Captain Collins beckoned Shawn and Charley to the side. "I sent an ambulance and two wagons south with all of the men available to help contain the fire. Your ambulance arrived early in the afternoon." Turning to Charley, he added, "The wagon of government goods is stored over at the stable. The teamsters have put the team in the corral with the fort animals. I doubt our troopers will be able to do much about stopping the fire, but it appears the wind is easing up. I hope none of our men will be in danger."
Charley said, "There was little chance of stopping the blaze, but you're quite right, the wind is definitely letting up. When the fire reaches the river it will smolder in the brush. I doubt it will jump the river now."
Shawn added, "Captain, there will be more burn victims coming in. I was told Burk, who lives south of Joliette, has badly burned hands. No doubt there will be others too."
Collins rested his hand on Shawn's shoulder, noting the lieutenant's sooty face and clothes. "Shawn, why don't you take the sheriff to your quarters and clean up. You and Charley are nearly the same size. Surely you have some civilian apparel you can lend Charley. If necessary, draw some clothes from supply. After that, come to my house. I believe a small dollop of cheer is in order."
Shawn smiled wryly, "That's the best offer I've had since that afternoon at Pitman's, after we got the wagon back."
Collins looked puzzled. "You can explain that remark over at my quarters, and relate all the lurid details of your expedition over some cheer." He smiled, "Later you can put it down in your written report."

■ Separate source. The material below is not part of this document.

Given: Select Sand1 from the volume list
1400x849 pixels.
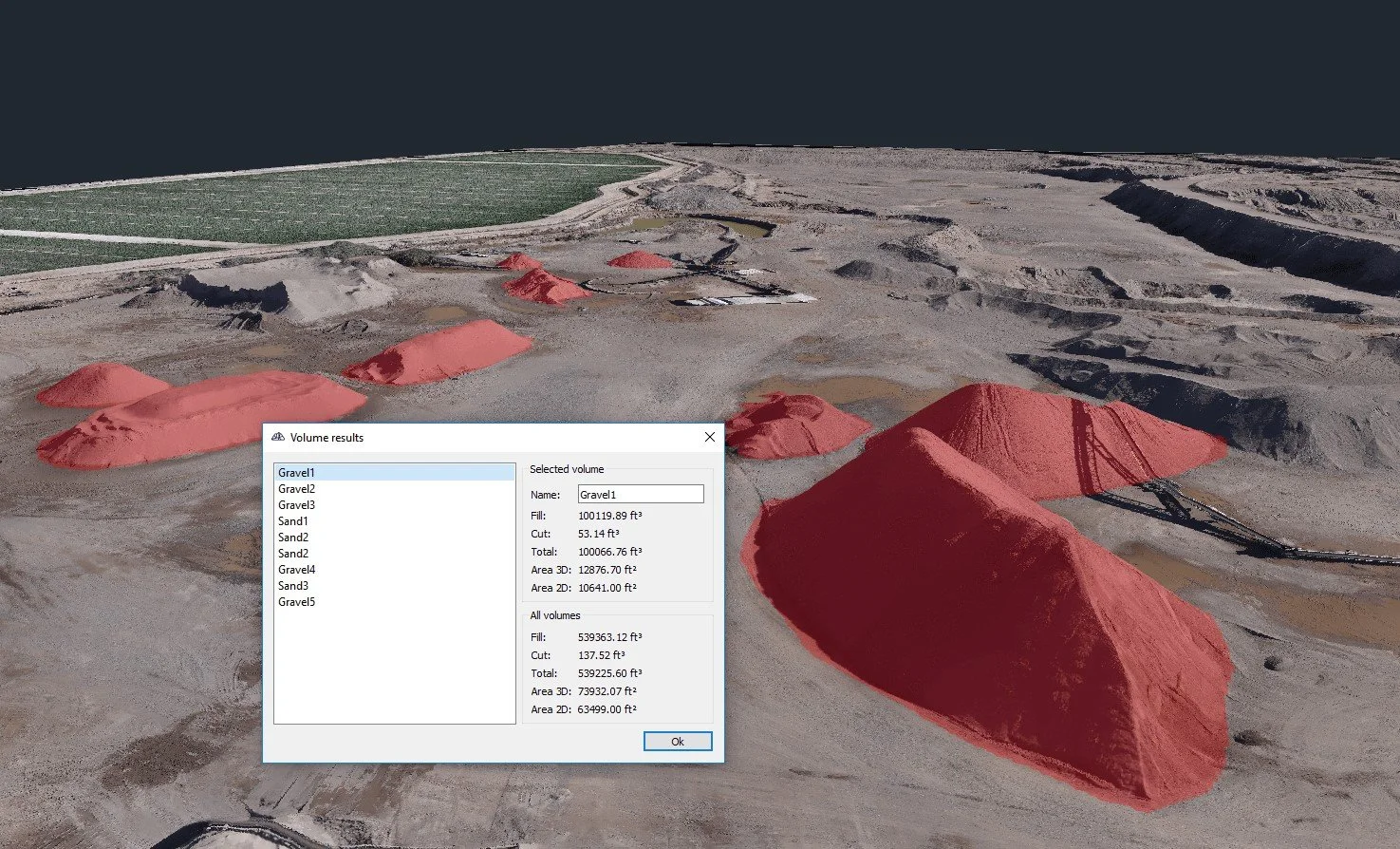Looking at the screenshot, I should (x=292, y=520).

It was well after 6 p.m. when Dr. Flint knocked at the captain's house and was brought to the kitchen by Mrs. Collins. "I knew you'd want a report on those two men who were burned. Both are in a serious condition. We've made them as comfortable as possible and given them laudanum to reduce the pain. Amazingly, Fawcett is in good spirits, although the other man is now comatose. If they live, both will bear much scaring. Two other men have also been treated, but their burns are not life threatening, although they must be painful."